### [RECORDS FOR THIS TASK]
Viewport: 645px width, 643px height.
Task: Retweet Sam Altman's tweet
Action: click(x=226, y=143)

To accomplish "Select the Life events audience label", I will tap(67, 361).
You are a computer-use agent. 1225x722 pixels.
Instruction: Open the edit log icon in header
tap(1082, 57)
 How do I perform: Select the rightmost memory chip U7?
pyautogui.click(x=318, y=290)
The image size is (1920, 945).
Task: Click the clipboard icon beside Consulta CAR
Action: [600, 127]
* * *
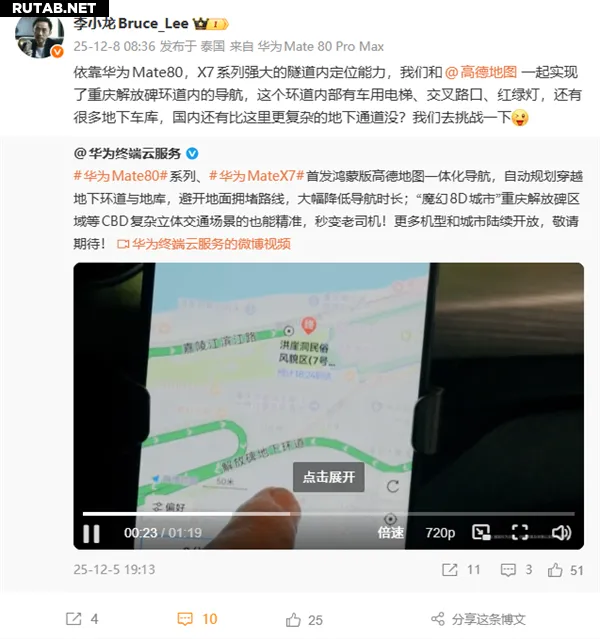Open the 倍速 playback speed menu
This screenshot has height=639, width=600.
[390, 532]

### [THE REQUEST]
Gather every line in the items above that contains the word "width", and copy each one out in full.

### [REPLY TO THE TASK]
Viewport: 645px width, 643px height.
This screenshot has height=639, width=600.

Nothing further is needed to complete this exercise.